--- Data to use Enclosed Below ---

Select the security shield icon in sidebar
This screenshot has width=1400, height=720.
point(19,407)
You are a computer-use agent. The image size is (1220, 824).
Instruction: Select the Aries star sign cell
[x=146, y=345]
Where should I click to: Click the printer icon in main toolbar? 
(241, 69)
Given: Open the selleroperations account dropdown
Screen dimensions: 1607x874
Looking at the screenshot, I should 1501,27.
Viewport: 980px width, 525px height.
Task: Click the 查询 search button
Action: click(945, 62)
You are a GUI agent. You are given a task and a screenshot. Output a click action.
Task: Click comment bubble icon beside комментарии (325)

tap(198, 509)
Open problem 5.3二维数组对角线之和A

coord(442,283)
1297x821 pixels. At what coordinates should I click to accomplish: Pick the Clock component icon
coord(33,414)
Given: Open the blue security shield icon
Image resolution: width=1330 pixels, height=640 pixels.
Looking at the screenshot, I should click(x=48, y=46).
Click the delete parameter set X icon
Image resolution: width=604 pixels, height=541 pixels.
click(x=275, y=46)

--- End of Enclosed Data to use ---

**Task objective**
From the entries above, copy every line that holds the word "shield".

**Worked solution**
Select the security shield icon in sidebar
Given: Open the blue security shield icon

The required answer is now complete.